● GOAL OF THE EXERCISE:
Each line of the listing is to be retyped exactly as given.

● RECORDS FOR THIS EXERCISE:
+ + +
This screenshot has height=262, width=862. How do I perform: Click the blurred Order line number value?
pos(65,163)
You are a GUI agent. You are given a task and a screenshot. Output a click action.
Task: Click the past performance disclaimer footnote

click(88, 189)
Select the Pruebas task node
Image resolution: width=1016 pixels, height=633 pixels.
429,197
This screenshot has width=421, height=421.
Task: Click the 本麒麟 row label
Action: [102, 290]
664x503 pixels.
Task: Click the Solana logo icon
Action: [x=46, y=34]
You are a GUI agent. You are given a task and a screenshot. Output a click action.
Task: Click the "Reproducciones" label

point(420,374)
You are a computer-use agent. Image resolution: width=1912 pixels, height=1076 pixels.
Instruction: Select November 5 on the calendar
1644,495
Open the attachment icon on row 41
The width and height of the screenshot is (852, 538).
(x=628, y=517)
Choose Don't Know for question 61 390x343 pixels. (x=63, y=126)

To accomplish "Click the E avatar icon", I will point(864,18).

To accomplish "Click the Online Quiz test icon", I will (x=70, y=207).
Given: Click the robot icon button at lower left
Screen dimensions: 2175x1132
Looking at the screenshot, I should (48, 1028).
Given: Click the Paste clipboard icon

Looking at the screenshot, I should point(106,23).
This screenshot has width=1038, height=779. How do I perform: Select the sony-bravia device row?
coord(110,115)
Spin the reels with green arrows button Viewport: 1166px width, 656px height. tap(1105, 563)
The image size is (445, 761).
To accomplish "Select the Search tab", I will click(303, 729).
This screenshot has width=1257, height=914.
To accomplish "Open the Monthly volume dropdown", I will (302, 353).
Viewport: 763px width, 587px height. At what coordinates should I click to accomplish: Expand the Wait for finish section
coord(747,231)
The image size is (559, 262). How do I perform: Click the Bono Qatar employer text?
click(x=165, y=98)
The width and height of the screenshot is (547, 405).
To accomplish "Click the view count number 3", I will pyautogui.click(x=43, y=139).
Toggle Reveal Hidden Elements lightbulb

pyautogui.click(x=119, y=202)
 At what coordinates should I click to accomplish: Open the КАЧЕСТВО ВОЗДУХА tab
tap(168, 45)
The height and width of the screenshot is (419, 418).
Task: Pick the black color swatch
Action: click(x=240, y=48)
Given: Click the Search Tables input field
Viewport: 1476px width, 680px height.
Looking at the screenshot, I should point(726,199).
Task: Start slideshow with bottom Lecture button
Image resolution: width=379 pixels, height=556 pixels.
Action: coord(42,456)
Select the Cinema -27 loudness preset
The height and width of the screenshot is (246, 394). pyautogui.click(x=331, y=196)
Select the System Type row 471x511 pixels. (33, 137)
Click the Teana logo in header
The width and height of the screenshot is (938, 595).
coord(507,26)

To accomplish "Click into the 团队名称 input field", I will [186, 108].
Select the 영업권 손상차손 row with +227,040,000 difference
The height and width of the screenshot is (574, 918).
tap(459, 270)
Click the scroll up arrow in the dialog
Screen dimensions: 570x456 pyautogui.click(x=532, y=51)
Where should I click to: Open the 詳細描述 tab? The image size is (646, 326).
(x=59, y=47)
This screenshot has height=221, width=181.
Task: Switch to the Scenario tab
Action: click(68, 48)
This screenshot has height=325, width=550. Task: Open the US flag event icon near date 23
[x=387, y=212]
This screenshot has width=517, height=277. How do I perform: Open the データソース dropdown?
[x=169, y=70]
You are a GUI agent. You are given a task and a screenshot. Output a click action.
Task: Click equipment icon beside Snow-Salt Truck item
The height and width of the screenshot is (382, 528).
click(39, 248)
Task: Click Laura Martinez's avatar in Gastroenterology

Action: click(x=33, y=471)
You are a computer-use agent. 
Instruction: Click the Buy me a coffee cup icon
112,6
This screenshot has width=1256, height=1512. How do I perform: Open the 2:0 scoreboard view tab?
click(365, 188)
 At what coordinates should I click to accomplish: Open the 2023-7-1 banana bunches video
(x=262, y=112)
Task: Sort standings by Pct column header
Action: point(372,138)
+ + +
● RESULT OF THE TASK:
This screenshot has height=262, width=862. How do I perform: Click the blurred Order line number value?
pos(65,163)
You are a GUI agent. You are given a task and a screenshot. Output a click action.
Task: Click the past performance disclaimer footnote

click(88, 189)
Select the Pruebas task node
Image resolution: width=1016 pixels, height=633 pixels.
429,197
This screenshot has width=421, height=421.
Task: Click the 本麒麟 row label
Action: [102, 290]
664x503 pixels.
Task: Click the Solana logo icon
Action: [x=46, y=34]
You are a GUI agent. You are given a task and a screenshot. Output a click action.
Task: Click the "Reproducciones" label

point(420,374)
You are a computer-use agent. Image resolution: width=1912 pixels, height=1076 pixels.
Instruction: Select November 5 on the calendar
1644,495
Open the attachment icon on row 41
The width and height of the screenshot is (852, 538).
(x=628, y=517)
Choose Don't Know for question 61 390x343 pixels. (x=63, y=126)

To accomplish "Click the E avatar icon", I will point(864,18).

To accomplish "Click the Online Quiz test icon", I will (x=70, y=207).
Given: Click the robot icon button at lower left
Screen dimensions: 2175x1132
Looking at the screenshot, I should (48, 1028).
Given: Click the Paste clipboard icon

Looking at the screenshot, I should point(106,23).
This screenshot has width=1038, height=779. How do I perform: Select the sony-bravia device row?
coord(110,115)
Spin the reels with green arrows button Viewport: 1166px width, 656px height. tap(1105, 563)
The image size is (445, 761).
To accomplish "Select the Search tab", I will click(303, 729).
This screenshot has width=1257, height=914.
To accomplish "Open the Monthly volume dropdown", I will (302, 353).
Viewport: 763px width, 587px height. At what coordinates should I click to accomplish: Expand the Wait for finish section
coord(747,231)
The image size is (559, 262). How do I perform: Click the Bono Qatar employer text?
click(x=165, y=98)
The width and height of the screenshot is (547, 405).
To accomplish "Click the view count number 3", I will pyautogui.click(x=43, y=139).
Toggle Reveal Hidden Elements lightbulb

pyautogui.click(x=119, y=202)
 At what coordinates should I click to accomplish: Open the КАЧЕСТВО ВОЗДУХА tab
tap(168, 45)
The height and width of the screenshot is (419, 418).
Task: Pick the black color swatch
Action: click(x=240, y=48)
Given: Click the Search Tables input field
Viewport: 1476px width, 680px height.
Looking at the screenshot, I should point(726,199).
Task: Start slideshow with bottom Lecture button
Image resolution: width=379 pixels, height=556 pixels.
Action: coord(42,456)
Select the Cinema -27 loudness preset
The height and width of the screenshot is (246, 394). pyautogui.click(x=331, y=196)
Select the System Type row 471x511 pixels. (33, 137)
Click the Teana logo in header
The width and height of the screenshot is (938, 595).
coord(507,26)

To accomplish "Click into the 团队名称 input field", I will [186, 108].
Select the 영업권 손상차손 row with +227,040,000 difference
The height and width of the screenshot is (574, 918).
tap(459, 270)
Click the scroll up arrow in the dialog
Screen dimensions: 570x456 pyautogui.click(x=532, y=51)
Where should I click to: Open the 詳細描述 tab? The image size is (646, 326).
(x=59, y=47)
This screenshot has height=221, width=181.
Task: Switch to the Scenario tab
Action: click(68, 48)
This screenshot has height=325, width=550. Task: Open the US flag event icon near date 23
[x=387, y=212]
This screenshot has width=517, height=277. How do I perform: Open the データソース dropdown?
[x=169, y=70]
You are a GUI agent. You are given a task and a screenshot. Output a click action.
Task: Click equipment icon beside Snow-Salt Truck item
The height and width of the screenshot is (382, 528).
click(39, 248)
Task: Click Laura Martinez's avatar in Gastroenterology

Action: click(x=33, y=471)
You are a computer-use agent. 
Instruction: Click the Buy me a coffee cup icon
112,6
This screenshot has width=1256, height=1512. How do I perform: Open the 2:0 scoreboard view tab?
click(365, 188)
 At what coordinates should I click to accomplish: Open the 2023-7-1 banana bunches video
(x=262, y=112)
Task: Sort standings by Pct column header
Action: point(372,138)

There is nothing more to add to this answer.